Ora, cinquant’anni di PCI (nel senso di Partito comunista italiano, quello che nel 1956 applaudiva la repressione ungherese in un bagno di sangue, che nel 68 approvava quella, fortunatamente, senza molte vittime, di Praga e che solo a fine anni 70 aveva un leader che trovava il coraggio di dire di sentirsi più al sicuro sotto all’ombrello della Nato che sotto a quello di Mosca) hanno lasciato segni e monoliti ancora largamente diffusi in tanti italiani. Capovilla, come vediamo tutti i giorni sui social, fa parte di quelli il cui anti americanismo è tale da fargli preferire quasi quasi Putin e il suo genocidio di massa in Ucraina. E’ triste, ma è così. Ci vorranno generazioni prima che passi.

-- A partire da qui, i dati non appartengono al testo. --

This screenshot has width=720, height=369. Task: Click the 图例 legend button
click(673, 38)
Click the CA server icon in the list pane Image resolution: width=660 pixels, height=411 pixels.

Intanto i Måneskin vanno per la loro strada, nonostante abbondino gli “hater” musicali, quelli per cui la band romana musicalmente non vale niente. Per dirla come Steven Wilson, leader del gruppo inglese Porcupine Tree, in una sua intervista che ha suscitato scalpore, “Per chi è cresciuto sentendo i Led Zeppelin, i Pink Floyd o i Black Sabbath, ascoltare gruppi come i Måneskin o i Greta Van Fleet e prenderli seriamente è dura perché sono una copia scadente di quel che erano gli altri”.

E si apre un altro fronte, generazionale, quello dei “boomer” contro “ggiovani”. I boomer che devono farci sapere che la musica bella la ascoltavano solo loro e nel solo momento in cui aveva senso ascoltarla. I giovincelli che rispediscono al mittente qualsiasi critica al suono di “boomer”, come se la giovinezza fosse il lasciapassare universale in qualsiasi disputa.

I primi devono farsi una ragione, i secondi una cultura. Ma, diciamolo, la musica definisce il tuo posto nel mondo quando sei adolescente; a quell’età è normale disprezzare la musica che non ti piace. Sei disposto a fare le barricate e a dividere il mondo in noi e loro. È giusto, ed è salvifico, perché sentirsi diversi è una questione di sopravvivenza, a diciassette anni. Perché i Måneskin non sono per niente male, suonano bene (soprattutto il batterista) e sanno tenere il palcoscenico. Ma per favore, non chiamate il loro pubblico “generazione Måneskin” come hanno fatto tante testate giornalistiche. Al Circo Massimo c’era solo voglia di divertirsi.

Di tutte queste sceneggiate, alla fine, quelli che fanno più pena sono proprio i giornalisti sessantenni che devono sempre salire sul carro dei vincitori per allungarsi la carriera e garantirsi ospitate alla tv e alla radio.

Alla fine, è solo rock’n’roll e piace a chi piace.